From browsing these results I concluded, quite arbitrarily, that a height of 0.6 seemed like a reasonable degree of similarity to require to call a group of compounds a cluster. Equally arbitrarily, I decided I wanted to take a look at clusters containing at least 5 cell surface PrP hits (so I’d have at least some starting point of SAR), and no hits from the total PrP screen, so that these would be clusters unrelated to the compounds already studied in [Silber 2014], and thus possibly representing new mechanisms of action. This yielded eight clusters, each containing anywhere from 5 to 20 hits. I then exported their SMILES to a text file and used the command line version of Brian Shoichet’s Aggregator Advsisor tool [Irwin 2015] to check whether any of the compounds were substantially similar to any known aggregators, a common source of false positives. Agreeably, the tool did not find any of these compounds to be similar to known aggregators.
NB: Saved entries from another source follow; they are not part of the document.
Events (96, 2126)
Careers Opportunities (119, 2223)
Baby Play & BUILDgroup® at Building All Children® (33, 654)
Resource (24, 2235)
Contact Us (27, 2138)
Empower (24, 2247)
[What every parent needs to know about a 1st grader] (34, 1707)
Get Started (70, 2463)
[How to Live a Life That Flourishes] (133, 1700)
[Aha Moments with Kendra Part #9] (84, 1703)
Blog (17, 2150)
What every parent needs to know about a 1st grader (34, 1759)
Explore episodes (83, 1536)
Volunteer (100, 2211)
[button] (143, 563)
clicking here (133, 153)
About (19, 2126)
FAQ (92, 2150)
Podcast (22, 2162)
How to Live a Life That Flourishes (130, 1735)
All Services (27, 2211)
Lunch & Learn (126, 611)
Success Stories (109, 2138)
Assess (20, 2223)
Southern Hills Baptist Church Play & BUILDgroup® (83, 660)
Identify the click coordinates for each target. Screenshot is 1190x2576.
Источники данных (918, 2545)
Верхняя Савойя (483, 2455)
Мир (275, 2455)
So here are these eight clusters for your browsing or downloading enjoyment:
I would be curious for any chemists’ opinion on whether any of these represent “good” clusters worth pursuing further, or whether any of them look similar to any compounds with known mechanisms of action that could be active in this screen.
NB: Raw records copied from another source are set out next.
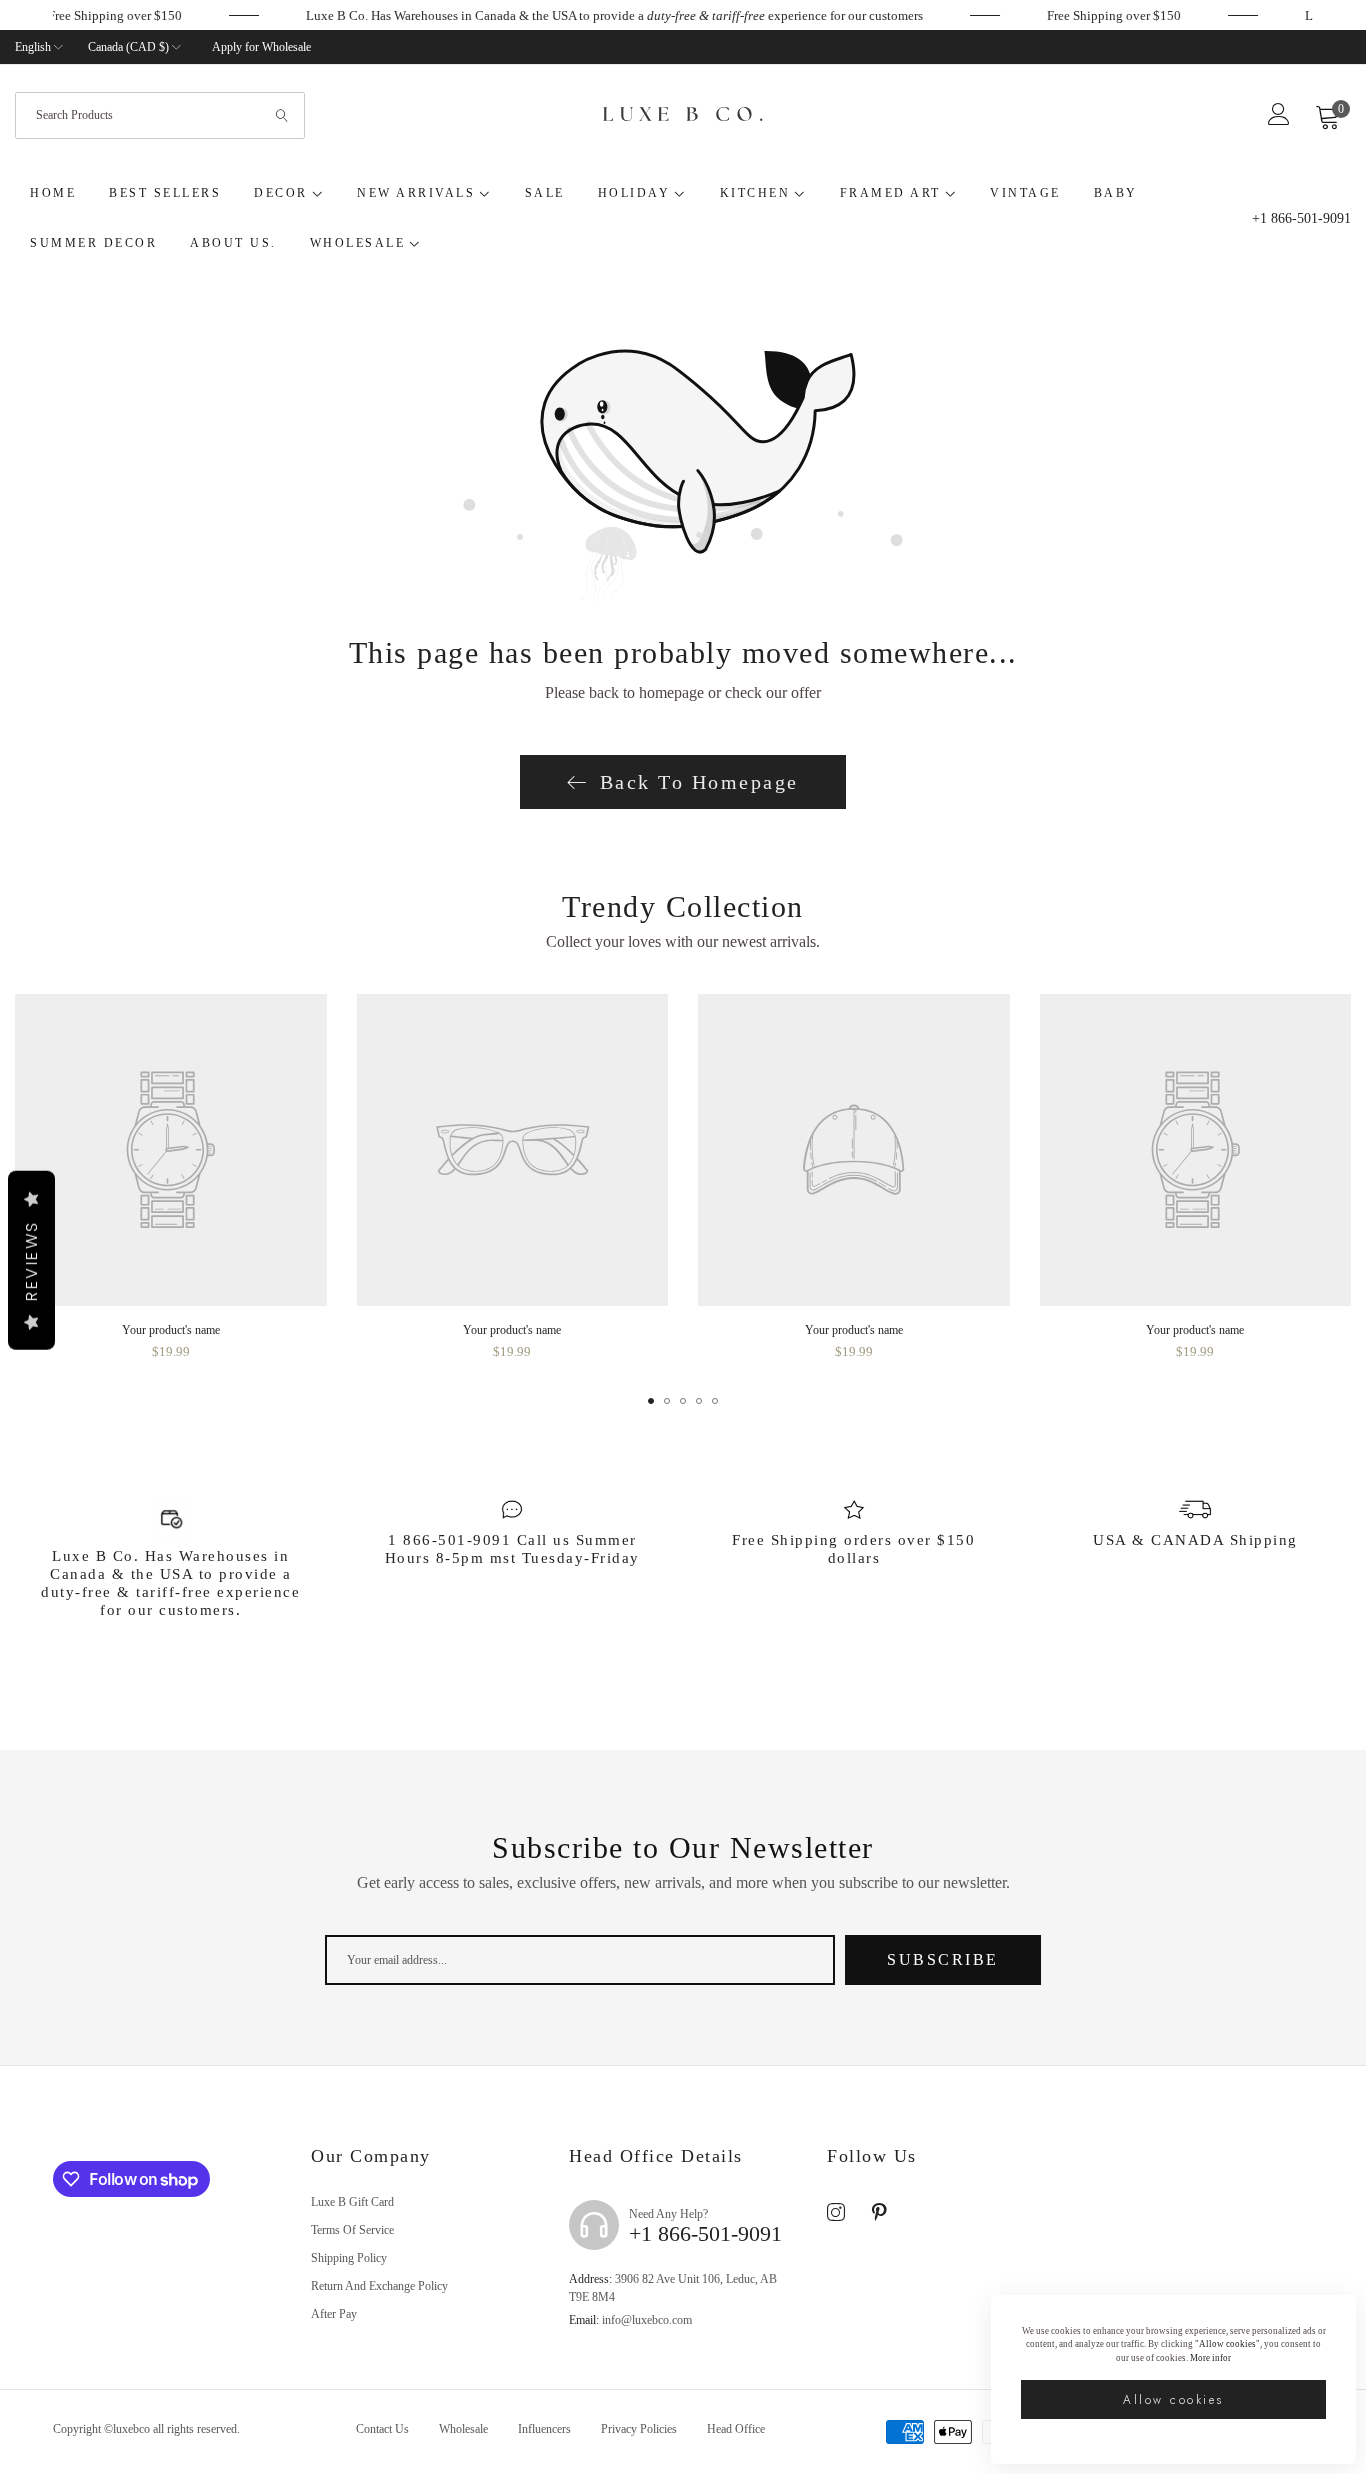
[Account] (1279, 120)
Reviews (31, 1260)
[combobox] (160, 115)
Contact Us (382, 2429)
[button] (651, 1401)
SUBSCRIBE (943, 1959)
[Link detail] (836, 2213)
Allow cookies (1173, 2400)
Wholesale (463, 2429)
return to the 5’UTR screen data
Having gone through the above analysis of the cell surface PrP screen, I decided to go back and take a look at the 5’UTR hits that were not shared in the cell surface PrP screen. I subjected them to the same analysis: cluster them with the total PrP hits, cut at height 0.6, and consider clusters with ≥5 compounds from the 5’UTR screen but none from the total PrP screen, to look for potentially new mechanisms of action. Once again, none of the resulting clusters contained any predicted aggregators according to the Shoichet Lab’s tool. This time the analysis yielded just three clusters, PDF here:
conclusions and future directions
As I said at the outset, this was a very preliminary and exploratory analysis. A few potential next steps could be:
- Cluster all of the compounds, not just the hits. This would make it possible to do a more rigorous statistical analysis. Right now, some of the clusters I’ve found might represent structural motifs enriched among hits, but others might simply represent structural motifs that are found in so many MLPCN compounds overall that they just by chance happen to be present in many of the hits. It would be nice to consider only the clusters that are actually signficantly enriched for hits. I originally set out to cluster all of the compounds, but the O(N2) complexity of constructing a similarity matrix of 370,000 compounds got the better of me, so I need to learn more about better ways to accomplish this.
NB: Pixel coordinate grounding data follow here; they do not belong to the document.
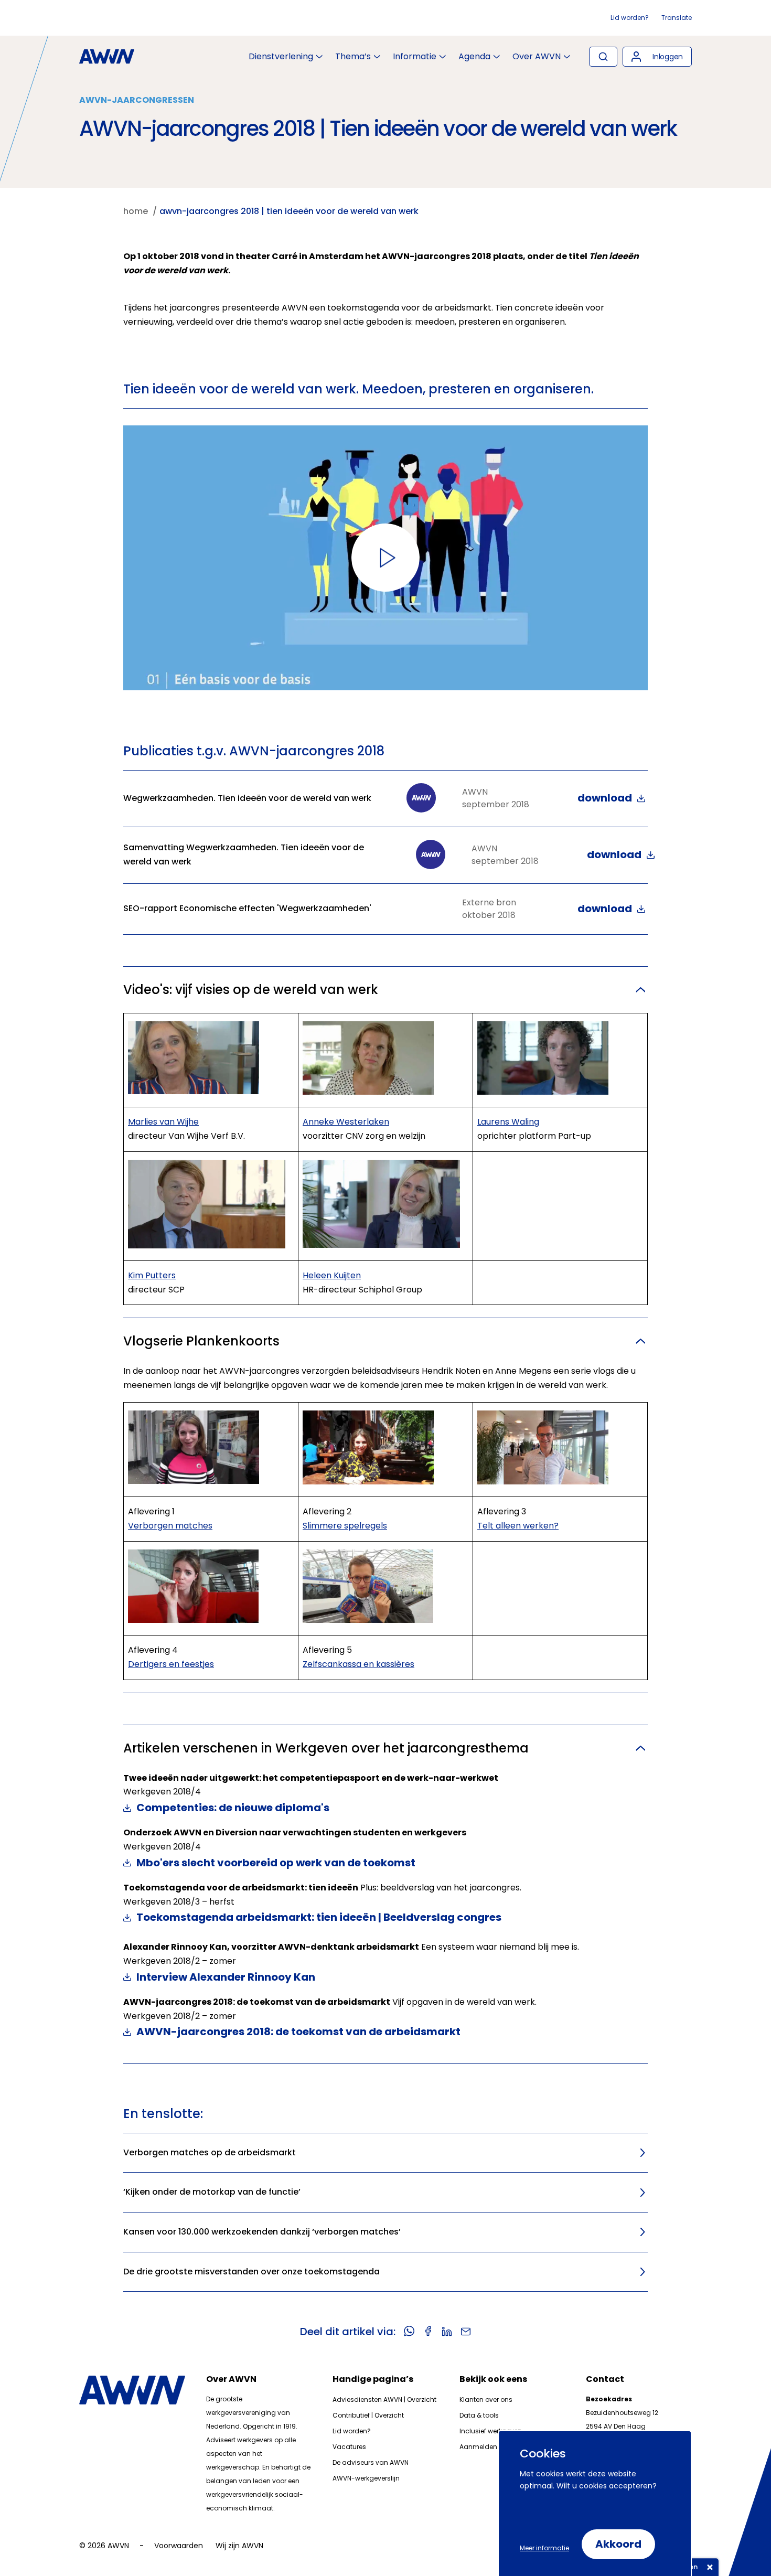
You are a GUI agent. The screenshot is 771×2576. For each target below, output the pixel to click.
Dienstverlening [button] (281, 56)
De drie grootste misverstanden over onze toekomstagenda (251, 2271)
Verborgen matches (170, 1526)
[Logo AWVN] (106, 57)
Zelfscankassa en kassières (358, 1664)
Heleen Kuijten (332, 1275)
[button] (657, 57)
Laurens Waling (508, 1122)
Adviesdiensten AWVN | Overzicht (384, 2399)
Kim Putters (152, 1275)
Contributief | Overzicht (368, 2415)
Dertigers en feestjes (171, 1664)
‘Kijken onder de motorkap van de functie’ (212, 2192)
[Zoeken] (603, 57)
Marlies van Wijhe (163, 1122)
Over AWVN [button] (536, 56)
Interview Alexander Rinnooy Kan (225, 1977)
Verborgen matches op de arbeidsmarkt (209, 2152)
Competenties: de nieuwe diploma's (232, 1807)
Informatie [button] (414, 56)
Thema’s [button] (353, 56)
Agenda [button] (474, 56)
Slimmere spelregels (345, 1526)
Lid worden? (630, 17)
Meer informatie (544, 2547)
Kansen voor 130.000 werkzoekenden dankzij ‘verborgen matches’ (262, 2232)
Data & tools (479, 2415)
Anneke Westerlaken (346, 1122)
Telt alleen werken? (518, 1526)
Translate (676, 17)
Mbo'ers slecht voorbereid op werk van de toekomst (275, 1862)
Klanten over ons (485, 2399)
- Related to point #1, hopefully find some less arbitrary way of selecting clusters rather than just a particular cut height in the dendrogram and a particular minimum number of compounds.
- Find or develop some sort of filter for promiscuous compounds that are hits in lots of very different screens in PubChem. This could possibly be used to exclude specific compounds, or maybe even also whole clusters that are enriched for those compounds.
I welcome any other suggestions from readers!